Head Start has always been a comprehensive preschool program that provided Head Start children health, nutrition, mental health, dental, education, and family services. As Head Start has been transformed by each new authorization of the Head Start Act, its focus has changed, but most of those service areas have always been there, chipping away at the challenges that families must over come to pull themselves out of poverty. One of the times of year when you can really see the family involvement service area make a difference is around tax time. One goal of the family service area of Head Start is to help parents set goals and make good decisions related to changing the life of their family. Sometimes a family goal can be as simple as purchasing a car with a tax return windfall.
For my own family, as a teacher with a decent salary and two children, tax returns have meant paying a large unexpected bill, saving some dream money, or getting to take a vacation. For my Head Start families, tax season was something else entirely. It was hope. It was the opportunity to step away from the hard scrabble life of subsidized housing and daily struggle for existence. Head Start and other poverty oriented early childhood interventions have taken a comprehensive approach to developing children and families.

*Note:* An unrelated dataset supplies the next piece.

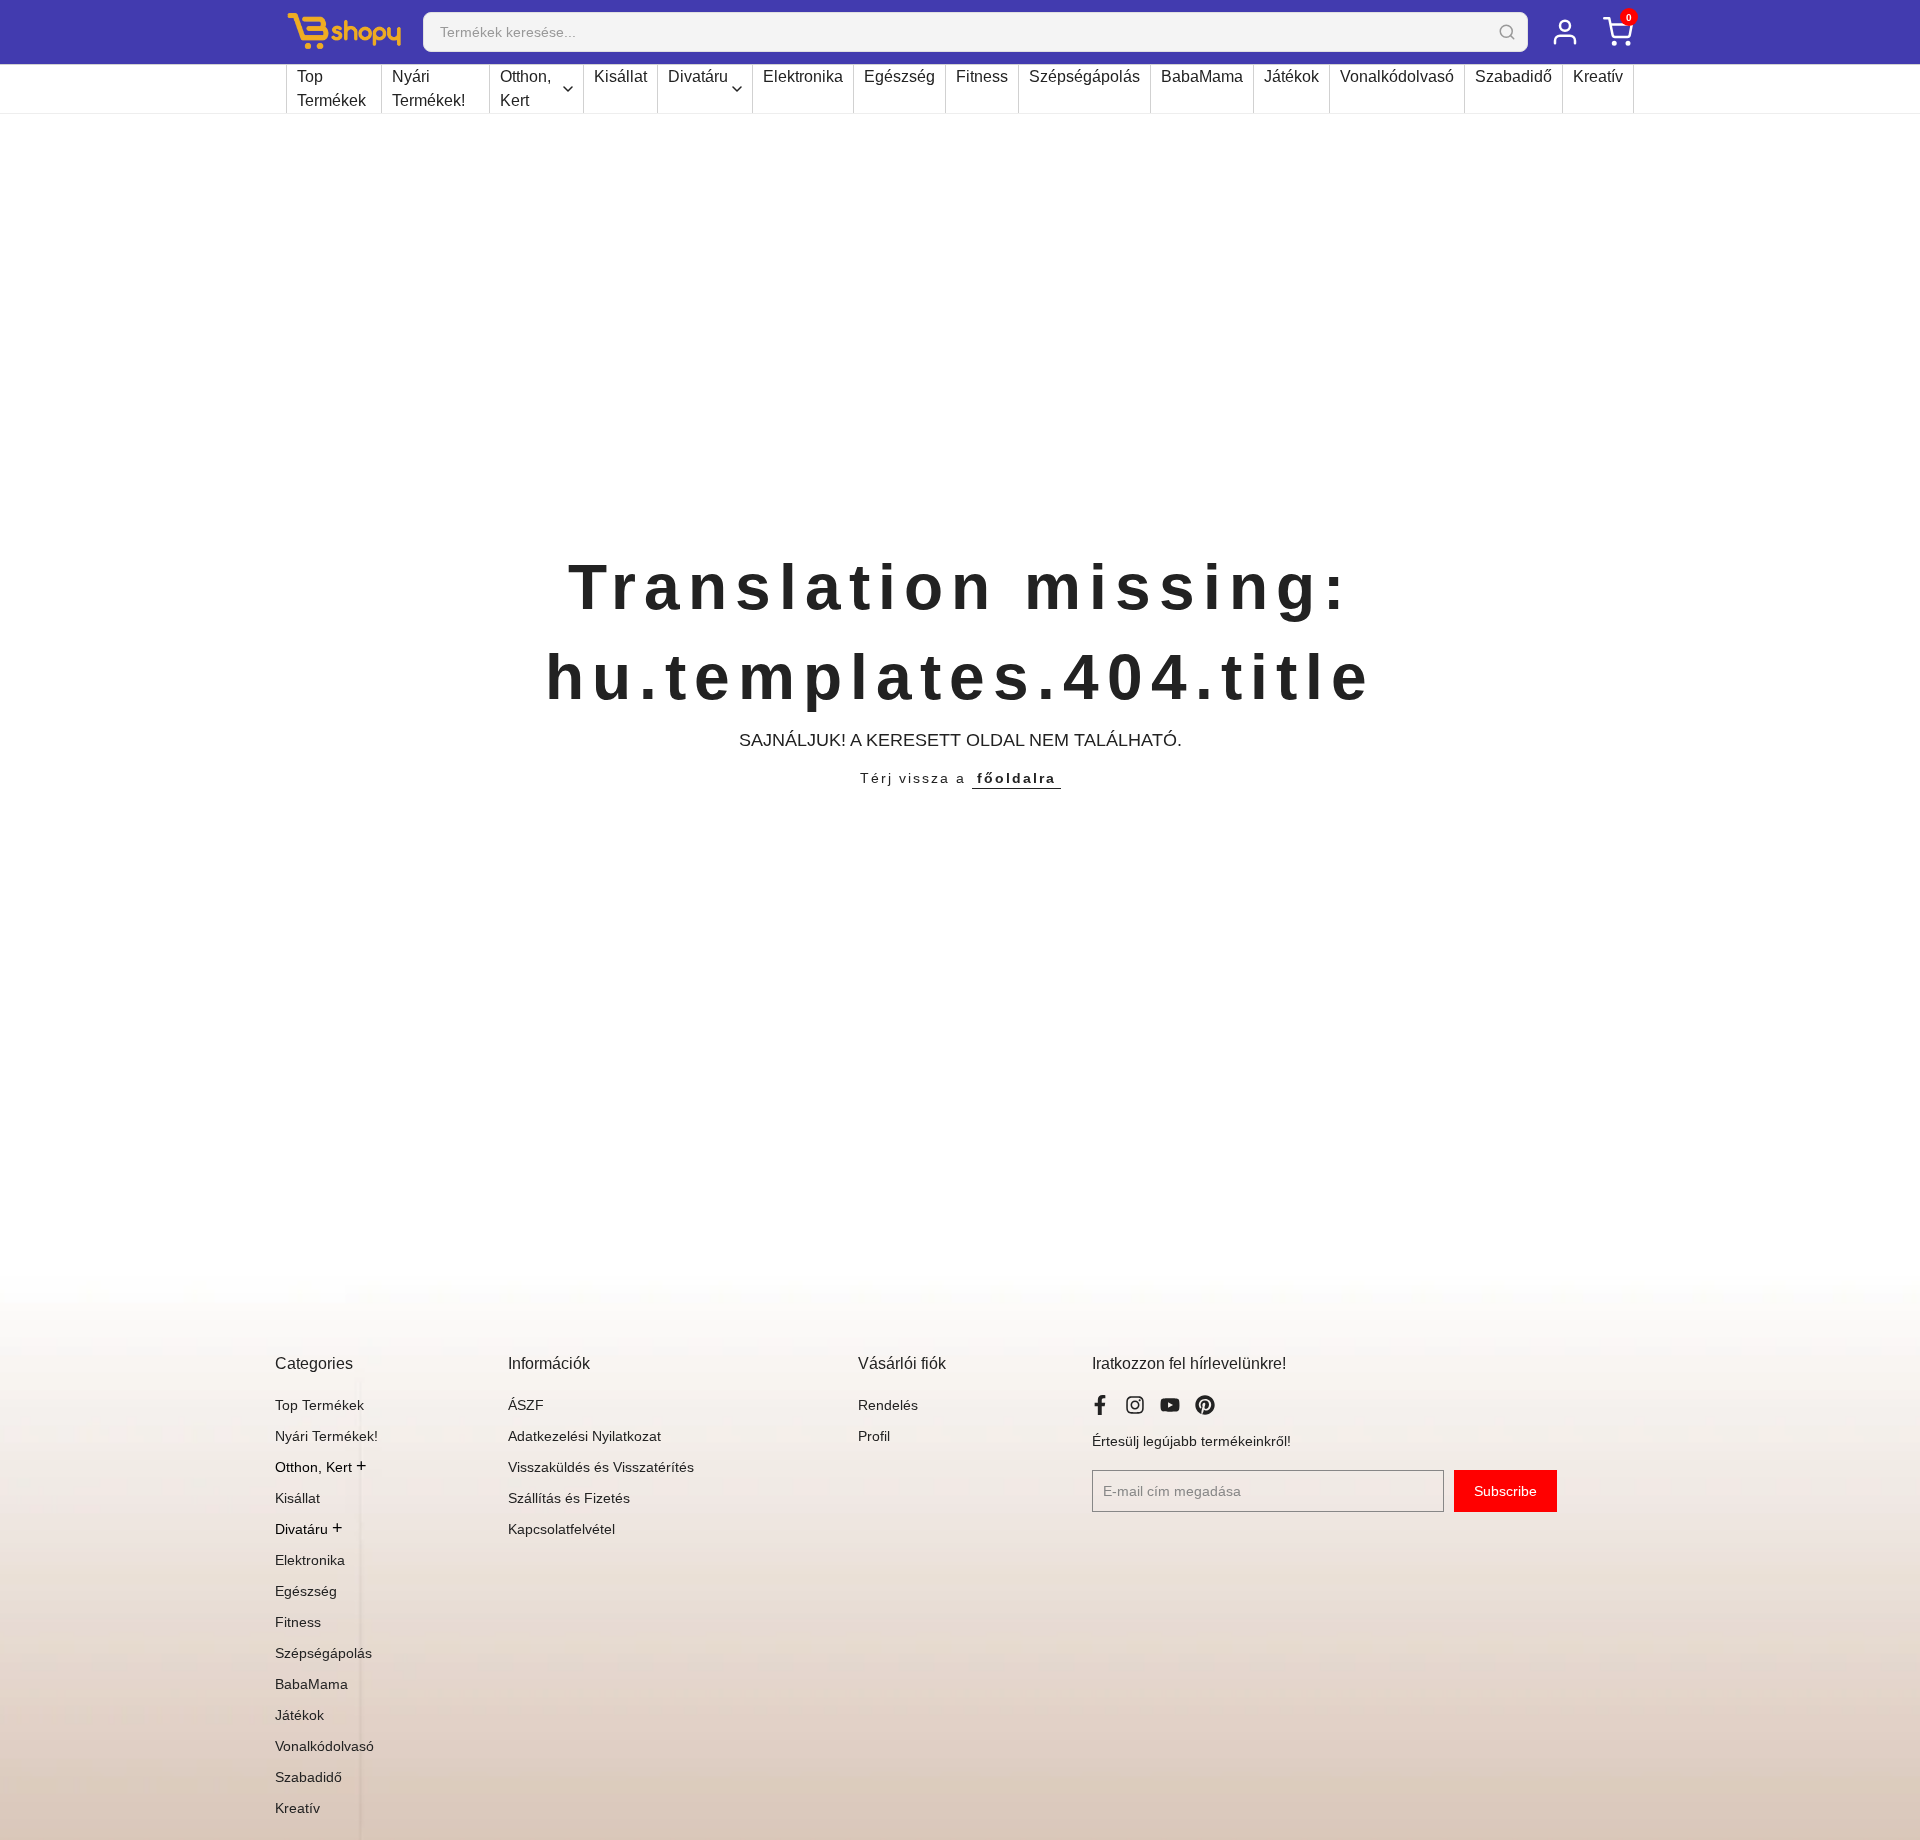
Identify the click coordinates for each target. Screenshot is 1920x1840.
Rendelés (888, 1405)
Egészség (899, 76)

It is funny, and might make you scratch your head if you have always lived comfortably, but the quickest way out of the ghetto is a set of wheels. For some people owning a car is the ticket out of poverty because it can lead to so many other opportunities. A car means a chance to attend community college, find an apartment in a better part of town, or to get a better job that you could never get to on the bus line. A car means a parent can expose their children to more of the world than their block and the road from the corner to the school. That tax return means less stress about making ends meet which leads to better relationships with your kid and enough food that children don’t worry about their next meal. Money has the power to change lives and when you work with needy kids in preschool you can see that change transform lives.